» **ABOUT THIS EXERCISE**: There is material below. Print exactly the lines starting at the line with "Given: Click the Record keyframe diamond icon" and ending at the line with "The image size is (1920, 1151).", ends included, and no others.

» **MATERIAL PROVIDED**:
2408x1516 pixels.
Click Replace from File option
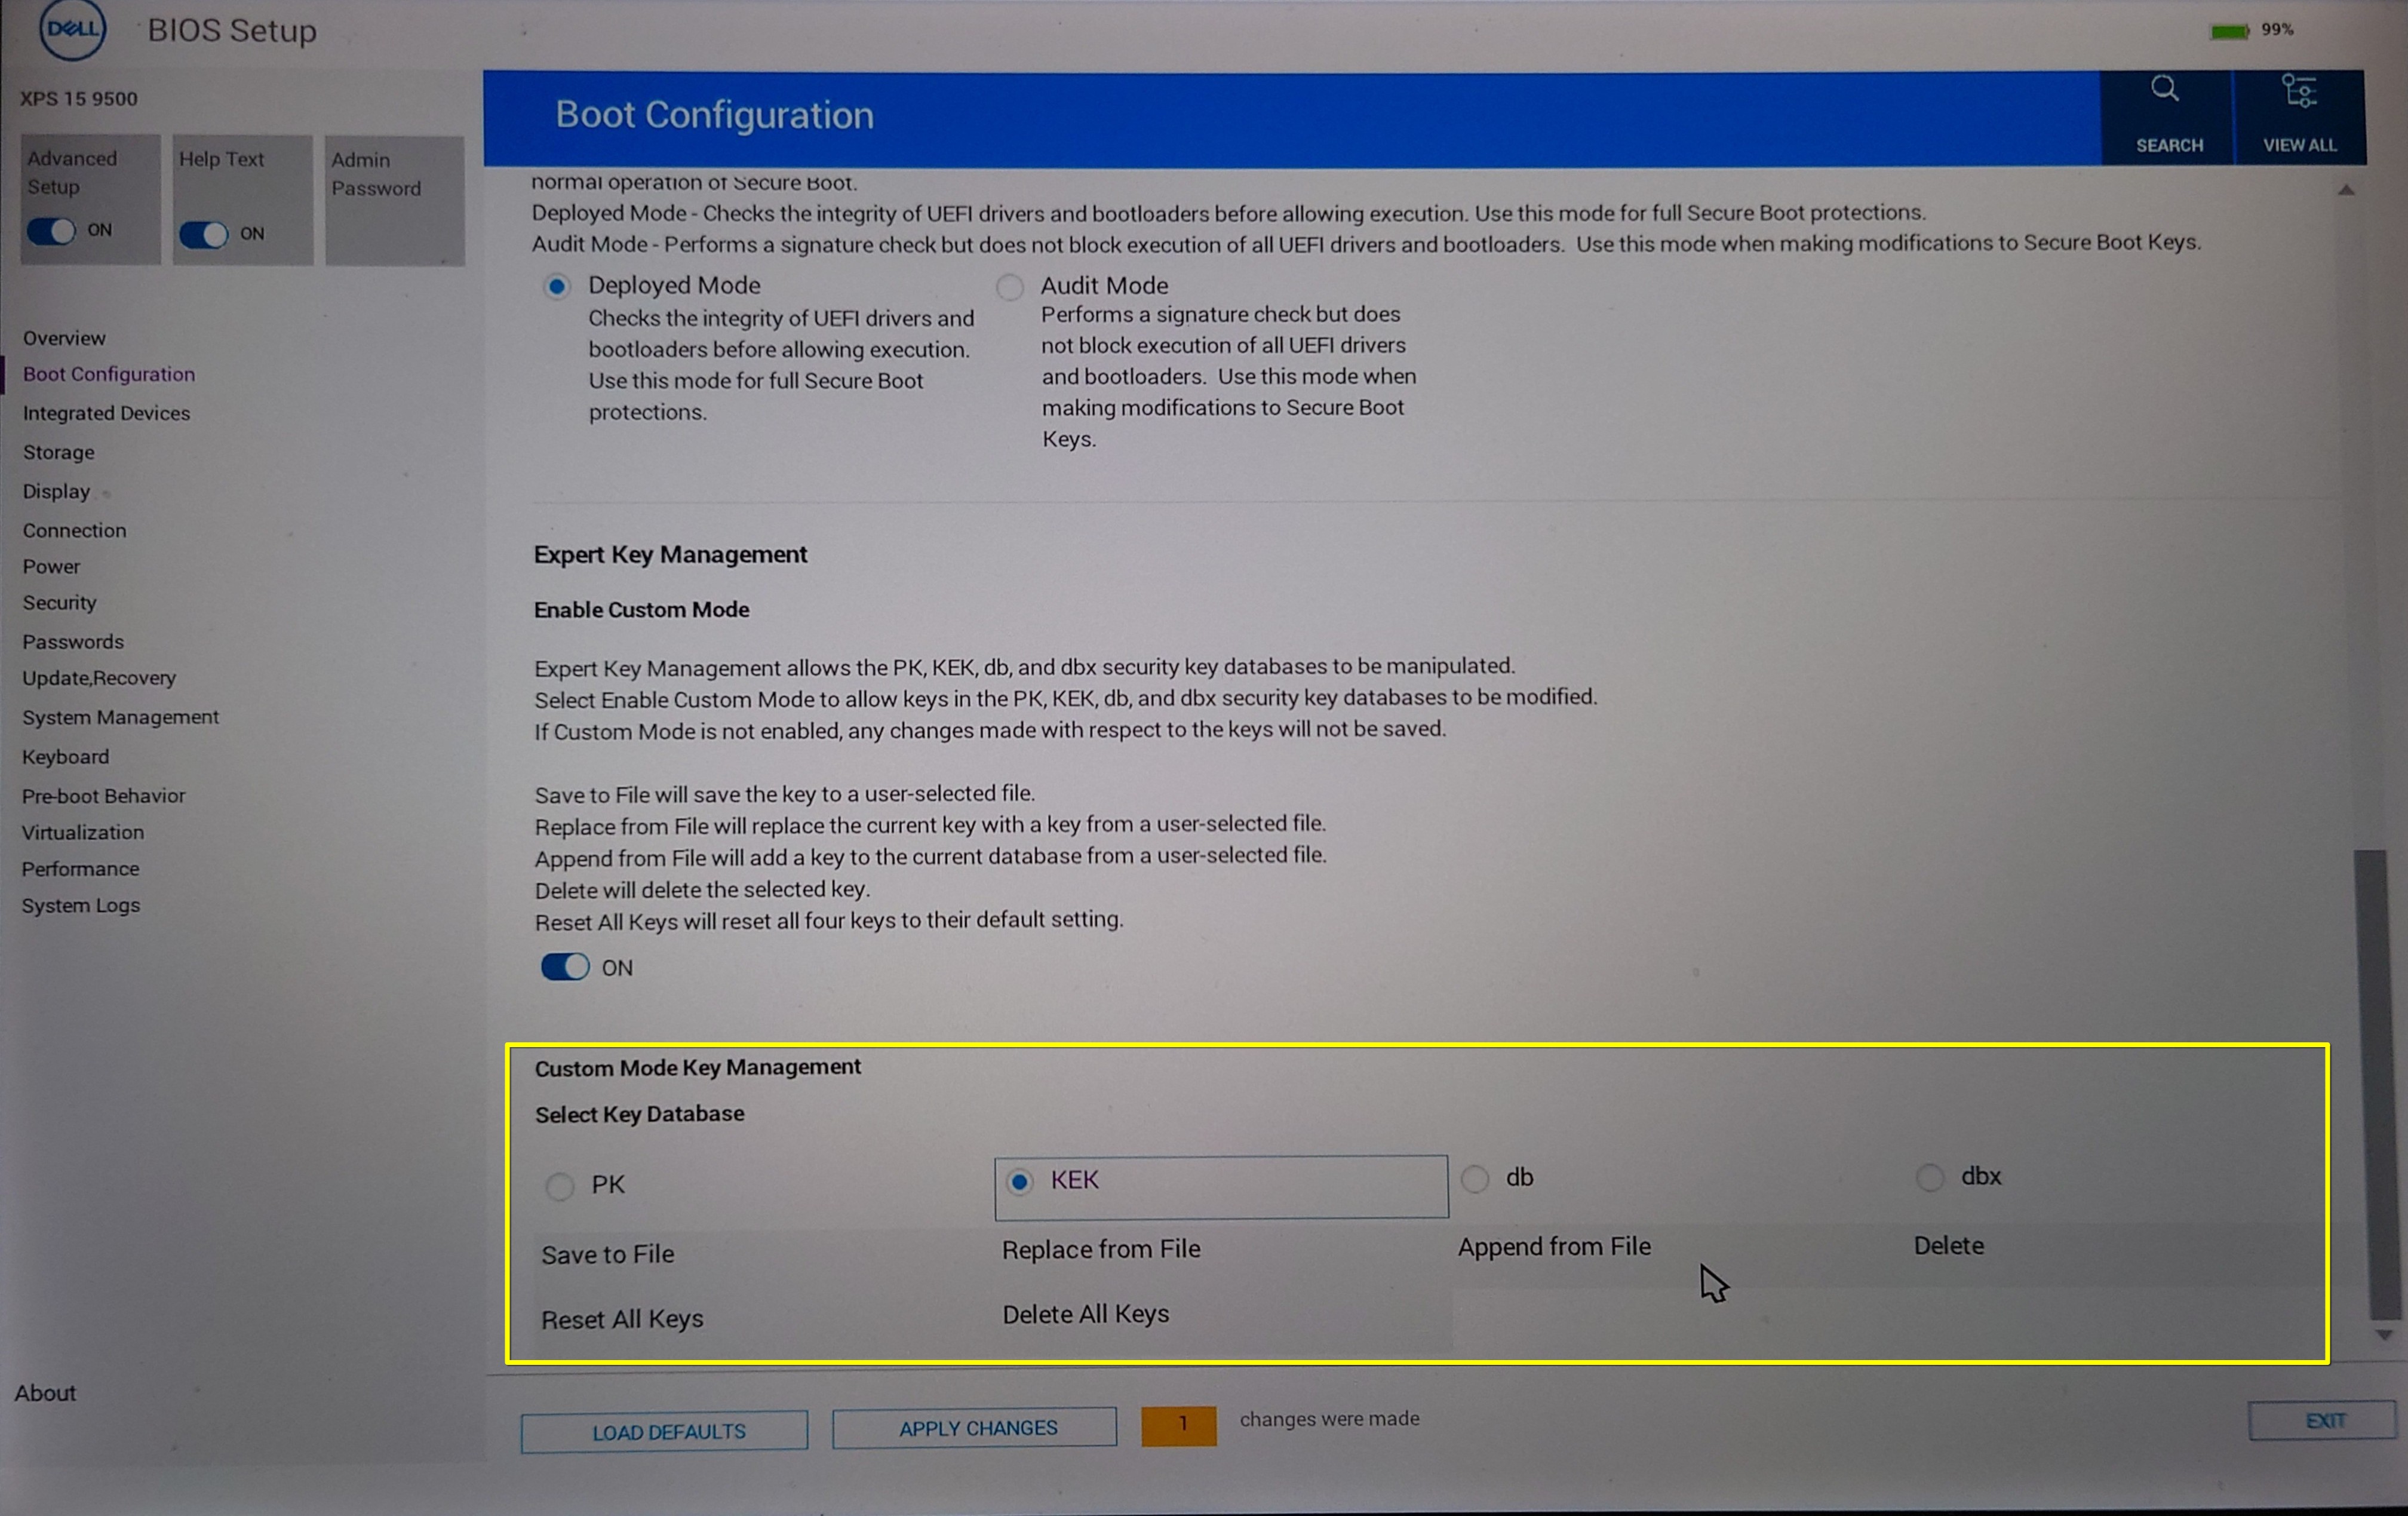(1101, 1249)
...
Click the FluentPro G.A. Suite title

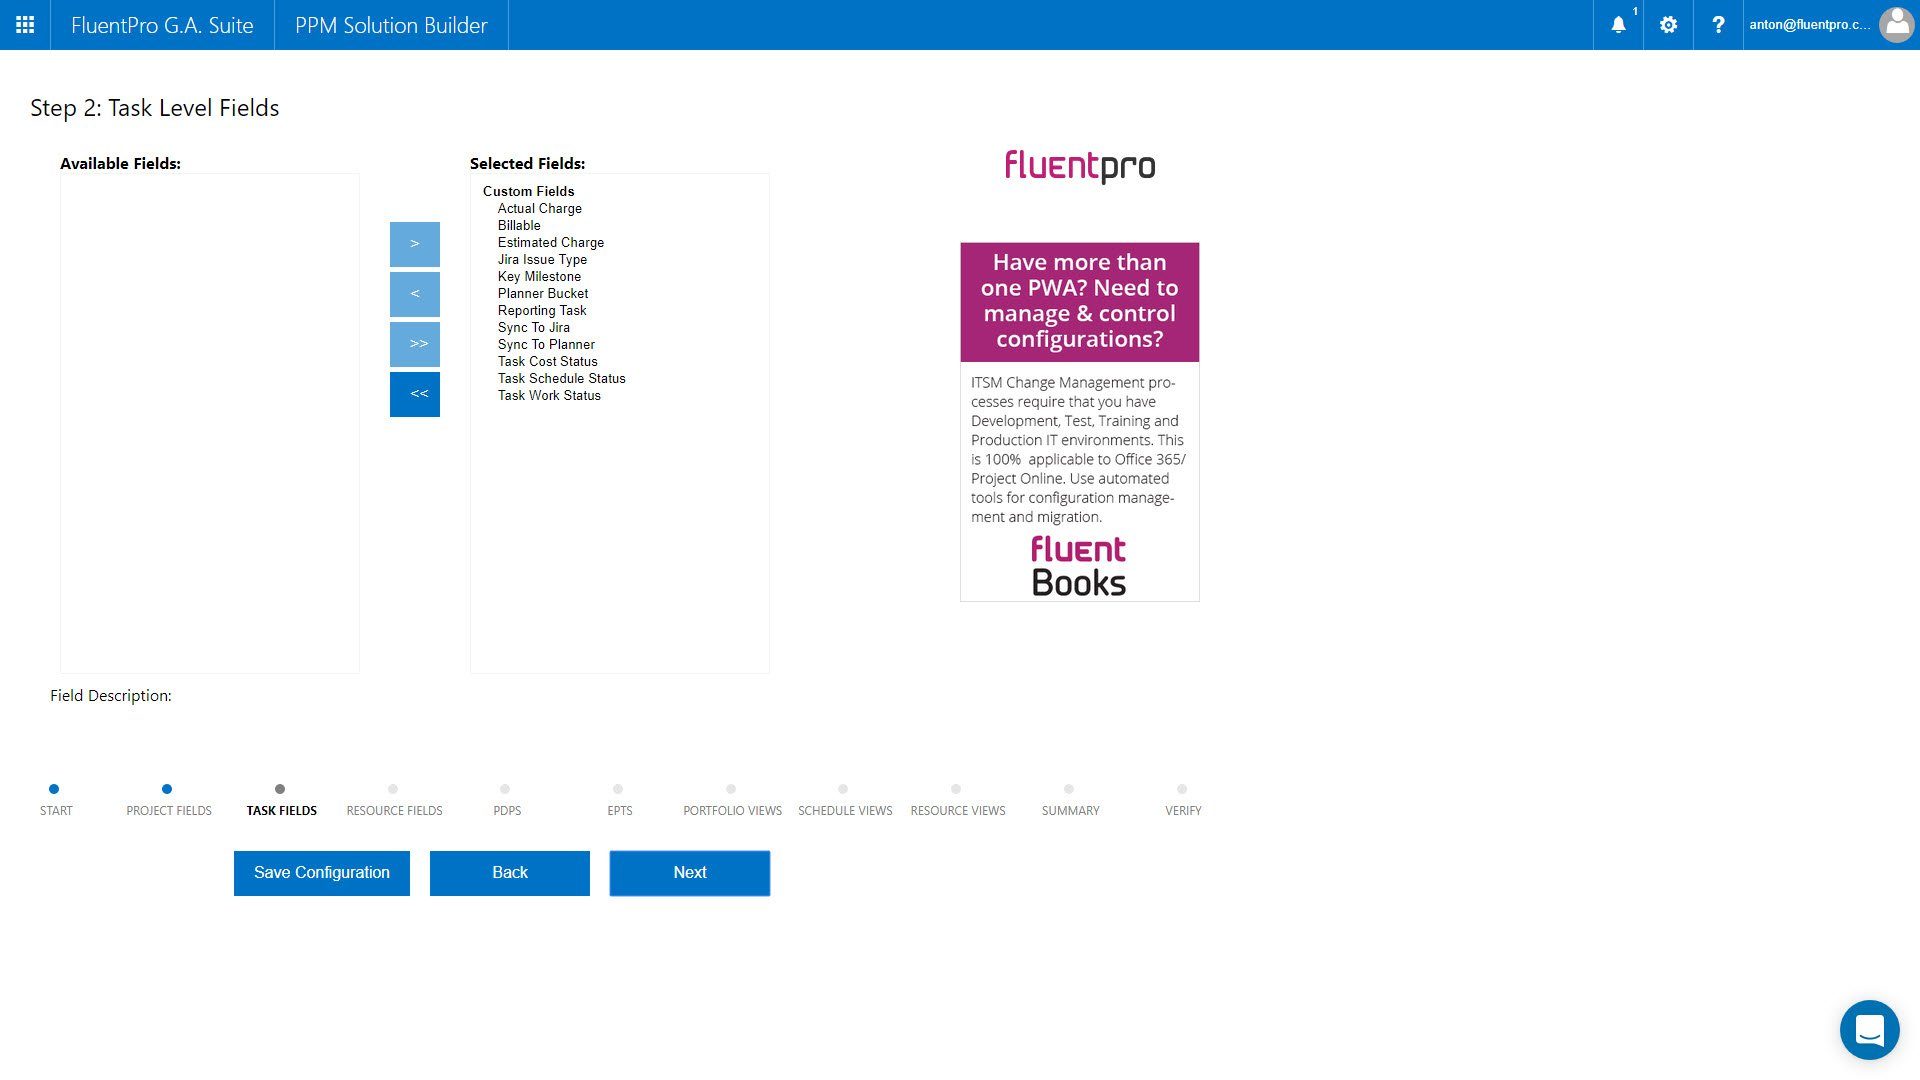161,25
---
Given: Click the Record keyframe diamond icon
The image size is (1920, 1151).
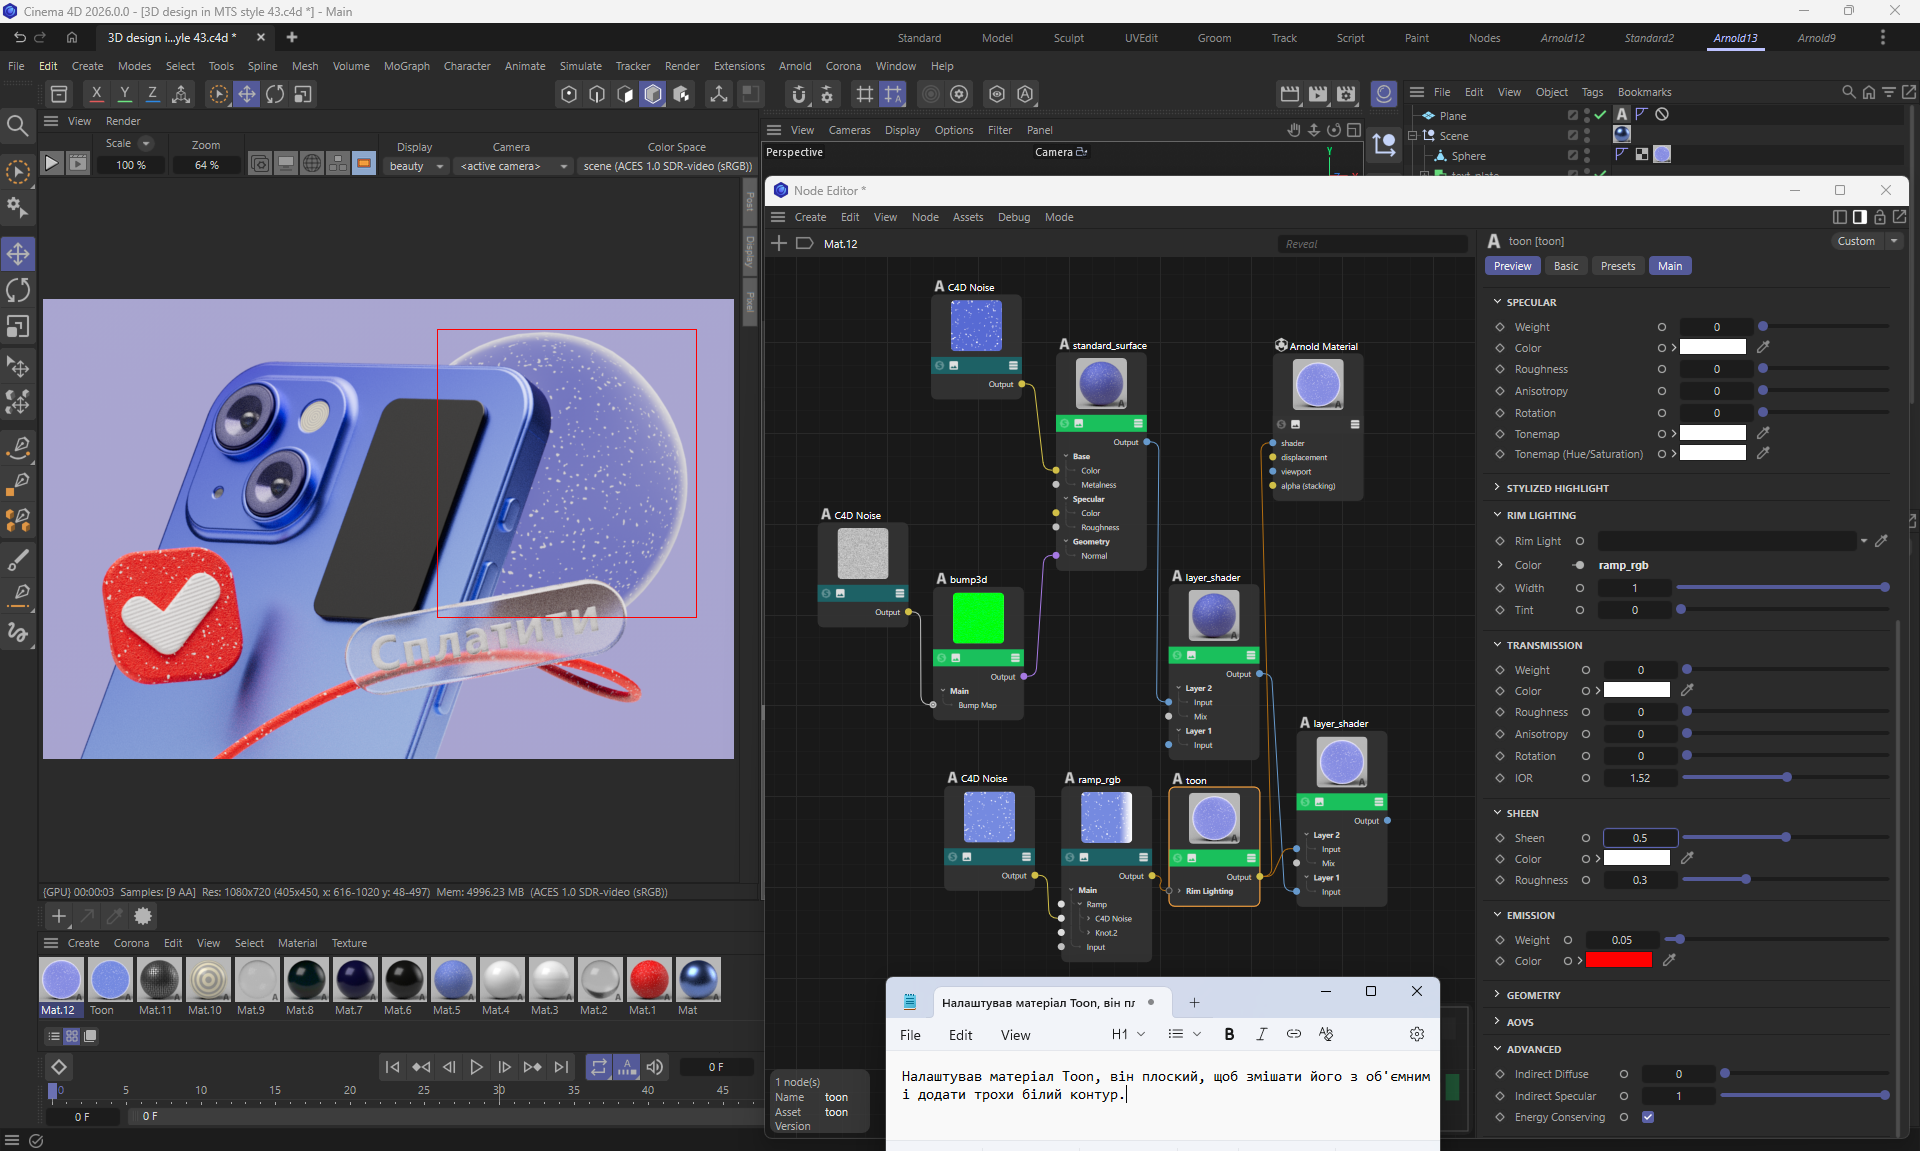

» **TASK RESULT**:
Given: Click the Record keyframe diamond icon
The image size is (1920, 1151).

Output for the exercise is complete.